Source data:
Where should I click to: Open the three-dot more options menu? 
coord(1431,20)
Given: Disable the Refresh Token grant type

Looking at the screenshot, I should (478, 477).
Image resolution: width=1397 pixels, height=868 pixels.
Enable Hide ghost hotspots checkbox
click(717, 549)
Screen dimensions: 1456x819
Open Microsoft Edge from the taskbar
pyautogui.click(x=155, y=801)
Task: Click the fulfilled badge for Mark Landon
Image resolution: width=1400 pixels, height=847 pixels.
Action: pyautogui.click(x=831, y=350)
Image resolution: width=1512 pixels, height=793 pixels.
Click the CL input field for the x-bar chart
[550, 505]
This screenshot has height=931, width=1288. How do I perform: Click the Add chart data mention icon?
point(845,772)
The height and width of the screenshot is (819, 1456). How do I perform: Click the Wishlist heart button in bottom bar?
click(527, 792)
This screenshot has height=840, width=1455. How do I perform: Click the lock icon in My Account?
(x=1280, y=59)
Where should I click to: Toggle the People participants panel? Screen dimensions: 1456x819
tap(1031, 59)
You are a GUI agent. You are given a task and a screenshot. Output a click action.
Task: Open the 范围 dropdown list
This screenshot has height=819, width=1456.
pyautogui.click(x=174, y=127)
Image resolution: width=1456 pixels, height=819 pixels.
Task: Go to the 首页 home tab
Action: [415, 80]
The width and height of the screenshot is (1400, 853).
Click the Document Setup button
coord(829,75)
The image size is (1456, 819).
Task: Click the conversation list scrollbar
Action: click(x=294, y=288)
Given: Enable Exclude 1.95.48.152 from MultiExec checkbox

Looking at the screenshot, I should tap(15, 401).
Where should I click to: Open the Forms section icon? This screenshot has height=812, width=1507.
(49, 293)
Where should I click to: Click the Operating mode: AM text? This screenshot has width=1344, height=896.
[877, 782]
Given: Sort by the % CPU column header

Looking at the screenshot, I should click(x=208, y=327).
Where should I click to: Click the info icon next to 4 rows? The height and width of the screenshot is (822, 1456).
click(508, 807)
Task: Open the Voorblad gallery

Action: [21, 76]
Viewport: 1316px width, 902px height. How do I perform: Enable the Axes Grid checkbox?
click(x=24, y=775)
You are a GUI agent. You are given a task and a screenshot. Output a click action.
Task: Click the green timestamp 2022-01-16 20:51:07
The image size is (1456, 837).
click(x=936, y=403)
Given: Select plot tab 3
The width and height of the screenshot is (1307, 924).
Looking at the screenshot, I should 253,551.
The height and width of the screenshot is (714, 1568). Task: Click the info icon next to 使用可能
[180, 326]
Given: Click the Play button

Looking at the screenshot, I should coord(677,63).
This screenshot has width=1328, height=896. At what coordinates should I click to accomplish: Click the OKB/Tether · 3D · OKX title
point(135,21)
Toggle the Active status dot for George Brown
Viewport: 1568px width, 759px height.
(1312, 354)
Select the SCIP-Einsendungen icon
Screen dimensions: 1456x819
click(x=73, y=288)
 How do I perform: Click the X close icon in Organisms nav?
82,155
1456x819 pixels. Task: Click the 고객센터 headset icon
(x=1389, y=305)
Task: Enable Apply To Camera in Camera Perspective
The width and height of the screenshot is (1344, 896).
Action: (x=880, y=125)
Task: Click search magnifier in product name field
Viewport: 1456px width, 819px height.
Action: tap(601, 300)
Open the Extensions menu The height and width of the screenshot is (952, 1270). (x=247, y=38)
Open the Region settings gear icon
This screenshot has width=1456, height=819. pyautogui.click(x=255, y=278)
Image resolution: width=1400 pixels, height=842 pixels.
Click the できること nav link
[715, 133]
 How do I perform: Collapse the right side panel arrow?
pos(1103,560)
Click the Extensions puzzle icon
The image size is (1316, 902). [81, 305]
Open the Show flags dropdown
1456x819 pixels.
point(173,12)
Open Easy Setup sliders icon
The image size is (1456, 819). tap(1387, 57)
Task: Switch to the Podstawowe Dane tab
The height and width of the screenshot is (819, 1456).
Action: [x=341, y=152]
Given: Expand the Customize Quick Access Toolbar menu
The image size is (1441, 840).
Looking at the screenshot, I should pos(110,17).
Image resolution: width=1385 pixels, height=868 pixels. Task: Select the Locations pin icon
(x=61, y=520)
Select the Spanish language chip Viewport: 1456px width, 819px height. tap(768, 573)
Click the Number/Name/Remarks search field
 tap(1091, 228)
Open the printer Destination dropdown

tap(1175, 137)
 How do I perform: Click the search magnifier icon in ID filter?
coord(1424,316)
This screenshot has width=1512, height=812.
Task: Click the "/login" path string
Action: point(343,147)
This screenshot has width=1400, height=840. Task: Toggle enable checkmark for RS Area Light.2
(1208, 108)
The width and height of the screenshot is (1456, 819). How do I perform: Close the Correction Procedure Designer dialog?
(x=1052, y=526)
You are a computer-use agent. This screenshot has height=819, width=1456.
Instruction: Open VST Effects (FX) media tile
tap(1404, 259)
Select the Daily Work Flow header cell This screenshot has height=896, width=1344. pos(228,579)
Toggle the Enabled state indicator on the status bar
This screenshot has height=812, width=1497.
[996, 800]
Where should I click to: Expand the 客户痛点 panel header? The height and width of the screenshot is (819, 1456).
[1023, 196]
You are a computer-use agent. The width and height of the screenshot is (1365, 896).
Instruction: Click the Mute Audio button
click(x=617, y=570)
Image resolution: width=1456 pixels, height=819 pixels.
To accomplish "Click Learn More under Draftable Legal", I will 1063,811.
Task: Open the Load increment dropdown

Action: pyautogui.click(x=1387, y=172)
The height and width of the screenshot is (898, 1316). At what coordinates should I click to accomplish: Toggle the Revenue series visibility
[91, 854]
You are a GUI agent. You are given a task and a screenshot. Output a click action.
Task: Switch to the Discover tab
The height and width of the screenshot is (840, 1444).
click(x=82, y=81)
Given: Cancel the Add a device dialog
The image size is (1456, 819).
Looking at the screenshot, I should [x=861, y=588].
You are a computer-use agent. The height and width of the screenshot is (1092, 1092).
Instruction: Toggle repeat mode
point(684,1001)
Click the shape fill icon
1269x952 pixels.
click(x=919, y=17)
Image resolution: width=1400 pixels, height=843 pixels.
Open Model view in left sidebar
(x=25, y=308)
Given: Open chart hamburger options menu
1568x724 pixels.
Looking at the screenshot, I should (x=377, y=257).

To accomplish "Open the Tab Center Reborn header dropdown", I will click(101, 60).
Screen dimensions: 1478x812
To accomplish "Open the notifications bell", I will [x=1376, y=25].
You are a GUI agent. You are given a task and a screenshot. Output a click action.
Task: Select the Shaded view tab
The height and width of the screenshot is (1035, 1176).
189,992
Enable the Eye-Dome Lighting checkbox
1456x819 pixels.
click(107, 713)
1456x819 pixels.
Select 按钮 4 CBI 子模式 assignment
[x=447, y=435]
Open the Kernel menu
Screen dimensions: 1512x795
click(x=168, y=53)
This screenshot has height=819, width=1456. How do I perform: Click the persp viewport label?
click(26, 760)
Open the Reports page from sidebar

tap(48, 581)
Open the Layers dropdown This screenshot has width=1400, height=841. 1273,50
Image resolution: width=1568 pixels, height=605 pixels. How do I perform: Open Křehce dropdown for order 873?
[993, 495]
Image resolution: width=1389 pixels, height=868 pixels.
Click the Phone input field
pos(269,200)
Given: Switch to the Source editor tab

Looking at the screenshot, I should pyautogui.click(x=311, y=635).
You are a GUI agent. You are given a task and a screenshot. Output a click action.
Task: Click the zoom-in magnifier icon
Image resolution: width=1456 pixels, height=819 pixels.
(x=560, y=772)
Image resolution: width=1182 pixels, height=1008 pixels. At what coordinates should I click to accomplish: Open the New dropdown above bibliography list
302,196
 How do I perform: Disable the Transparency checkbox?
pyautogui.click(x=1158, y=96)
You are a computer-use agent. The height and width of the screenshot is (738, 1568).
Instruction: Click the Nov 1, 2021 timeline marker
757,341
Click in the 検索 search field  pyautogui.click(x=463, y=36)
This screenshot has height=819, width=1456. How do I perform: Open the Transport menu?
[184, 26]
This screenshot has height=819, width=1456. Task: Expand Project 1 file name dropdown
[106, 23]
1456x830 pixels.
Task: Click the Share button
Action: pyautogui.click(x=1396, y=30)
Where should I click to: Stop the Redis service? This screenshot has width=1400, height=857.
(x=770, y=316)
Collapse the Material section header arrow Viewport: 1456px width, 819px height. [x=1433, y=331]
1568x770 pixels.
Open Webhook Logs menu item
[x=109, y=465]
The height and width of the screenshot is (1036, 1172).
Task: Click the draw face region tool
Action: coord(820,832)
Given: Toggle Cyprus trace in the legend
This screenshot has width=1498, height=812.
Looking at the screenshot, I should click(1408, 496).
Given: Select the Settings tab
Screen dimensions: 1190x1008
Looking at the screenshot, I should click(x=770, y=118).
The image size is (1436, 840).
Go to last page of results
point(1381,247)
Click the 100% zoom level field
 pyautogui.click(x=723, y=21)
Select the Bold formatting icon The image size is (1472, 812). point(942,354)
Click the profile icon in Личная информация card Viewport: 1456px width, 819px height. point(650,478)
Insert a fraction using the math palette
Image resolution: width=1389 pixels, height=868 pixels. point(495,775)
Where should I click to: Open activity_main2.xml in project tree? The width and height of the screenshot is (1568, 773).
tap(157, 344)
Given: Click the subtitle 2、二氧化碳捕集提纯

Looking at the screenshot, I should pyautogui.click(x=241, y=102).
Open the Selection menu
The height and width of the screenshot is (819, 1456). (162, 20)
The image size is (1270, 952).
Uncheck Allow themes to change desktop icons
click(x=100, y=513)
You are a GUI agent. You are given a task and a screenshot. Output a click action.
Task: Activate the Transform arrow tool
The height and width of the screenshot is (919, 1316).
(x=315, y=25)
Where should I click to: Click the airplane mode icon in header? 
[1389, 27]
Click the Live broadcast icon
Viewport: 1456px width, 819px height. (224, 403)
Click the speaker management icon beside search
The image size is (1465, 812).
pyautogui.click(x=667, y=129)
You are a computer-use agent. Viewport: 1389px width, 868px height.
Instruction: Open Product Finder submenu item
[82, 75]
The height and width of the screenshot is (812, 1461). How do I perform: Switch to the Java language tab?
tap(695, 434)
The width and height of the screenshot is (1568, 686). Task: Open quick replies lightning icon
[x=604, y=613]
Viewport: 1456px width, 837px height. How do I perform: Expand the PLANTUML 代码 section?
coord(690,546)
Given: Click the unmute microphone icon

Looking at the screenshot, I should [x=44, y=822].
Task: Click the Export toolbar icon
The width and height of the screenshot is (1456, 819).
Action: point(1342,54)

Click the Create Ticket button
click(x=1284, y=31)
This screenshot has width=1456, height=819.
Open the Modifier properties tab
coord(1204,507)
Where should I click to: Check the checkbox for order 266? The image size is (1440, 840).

- _Try it_
Search the lines above for the string "computer" and copy each line that has it.

- _Your solution_
You are a computer-use agent. This screenshot has height=819, width=1456.
You are a computer-use agent. The width and height of the screenshot is (1365, 896).
You are a computer-use agent. The height and width of the screenshot is (1092, 1092).
You are a computer-use agent. The height and width of the screenshot is (738, 1568).
You are a computer-use agent. Viewport: 1389px width, 868px height.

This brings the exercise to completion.